Gli strumenti "mentali" offerti da E. de Bono sono spesso costituiti da una catena di operazioni da compiersi in sequenza così come esposti. Queste attività da svolgere passo passo, una dopo l'altra, aiutano l'alunno a superare l'incertezza che vince chiunque, in modo particolare gli adolescenti, quando devono svolgere qualcosa che rimane su un piano di assoluta genericità. 

Ogni lezione si indirizza ad una specifica abilità riflessiva. Tante attività mentali su cui i discenti sono invitati ad esercitarsi sono contrassegnate da nomignoli per facilitarne il ricordo. Essi sono gli acronimi formati dalle iniziali delle parole usate per denominare l'abilità sottesa.

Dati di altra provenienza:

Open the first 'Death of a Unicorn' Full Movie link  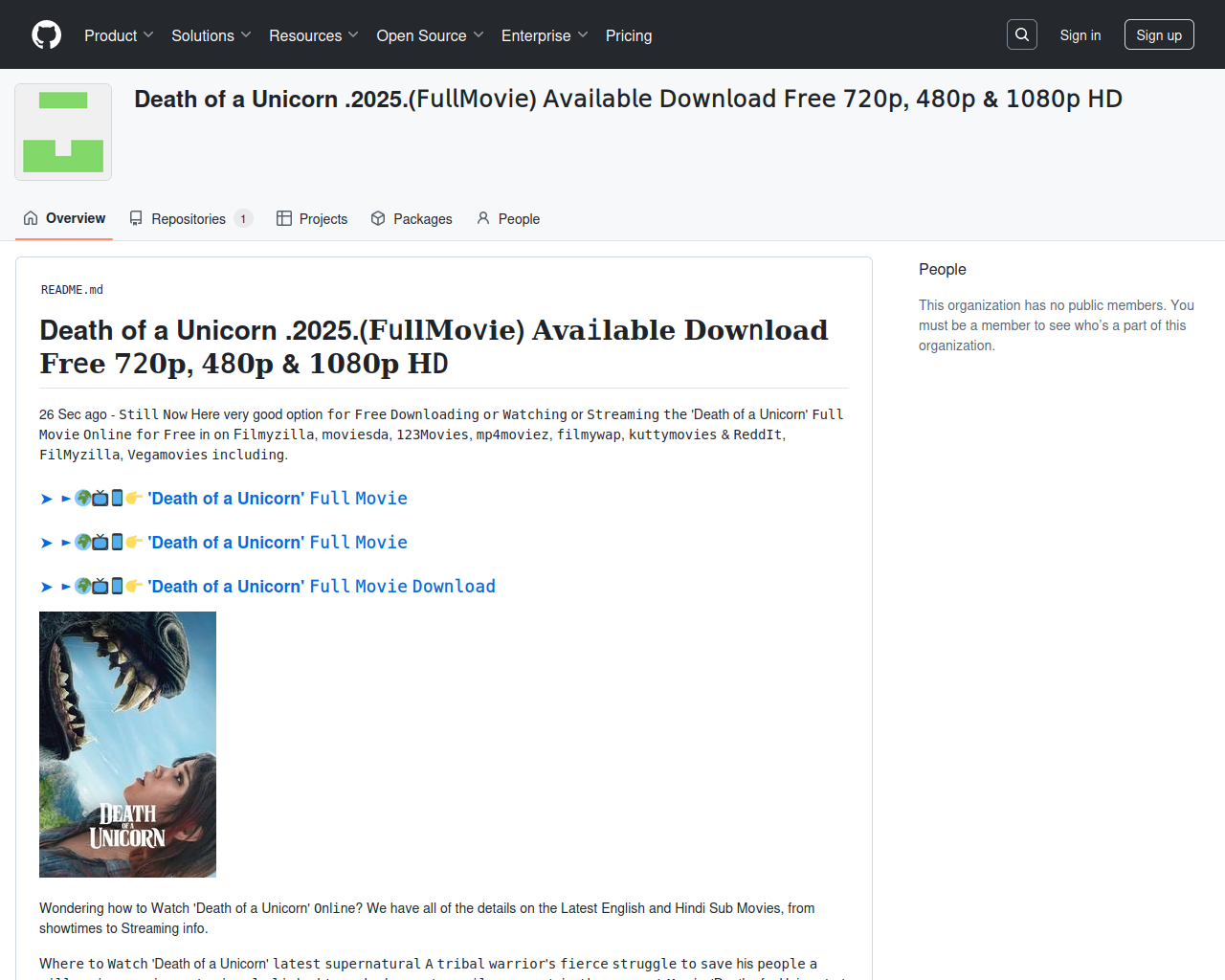click(x=277, y=499)
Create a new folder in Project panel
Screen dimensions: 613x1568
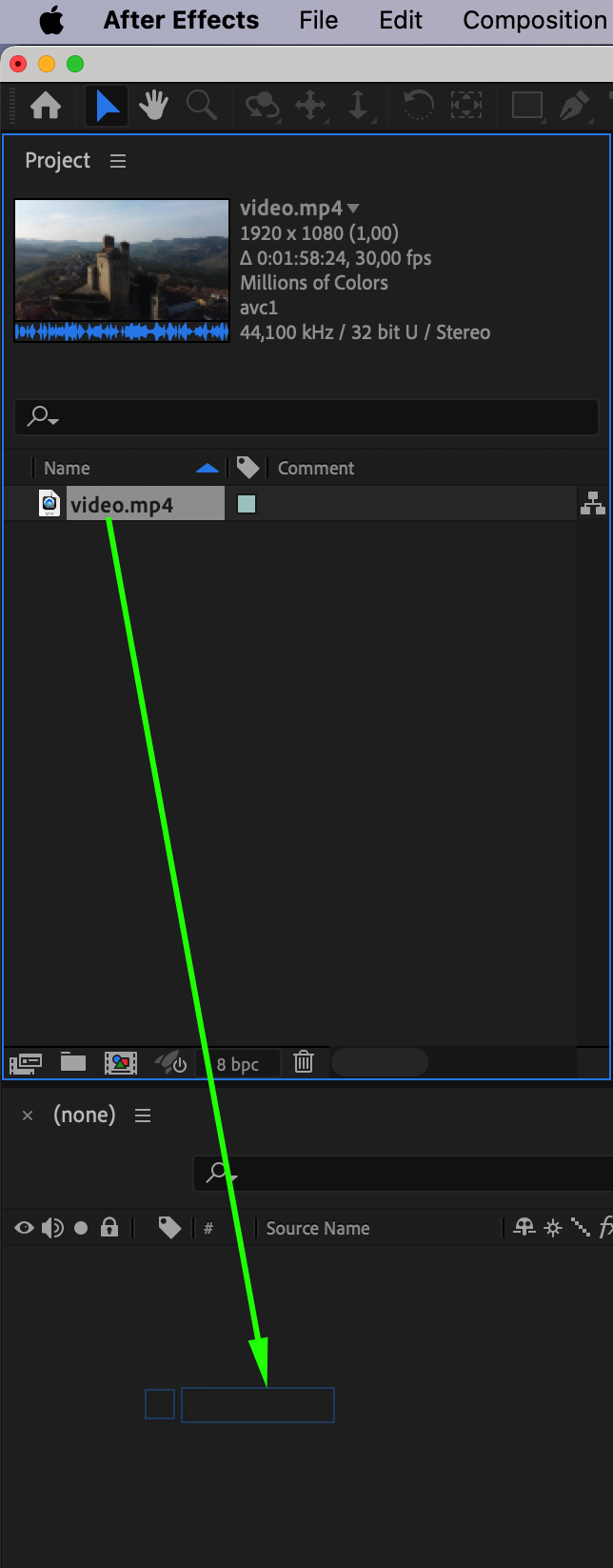pyautogui.click(x=73, y=1061)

Poco fa si parlava del PMI6 - o "Piemmeai" come bisogna leggere secondo la pronunzia inglese. Nel caso specifico, la P sta per Plus, l'aspetto più, positivo delle cose, la M sta per Minus, l'aspetto meno, negativo dell'idea, la I sta per Interesting, il lato interessante, nuovo della cosa (di per sé non ancora né positivo né negativo, ma da sviluppare, da pensarci). 

Se ad es. venisse lanciata la seguente idea7: "Si dovrebbero togliere tutti i sedili degli autobus", allora potrebbe essere compiuta la seguente analisi:

 

P (cioè aspetti più, positivi)

          - In ciascun autobus potrebbero starci più persone.

- Sarebbe più semplice salire e scendere dagli autobus.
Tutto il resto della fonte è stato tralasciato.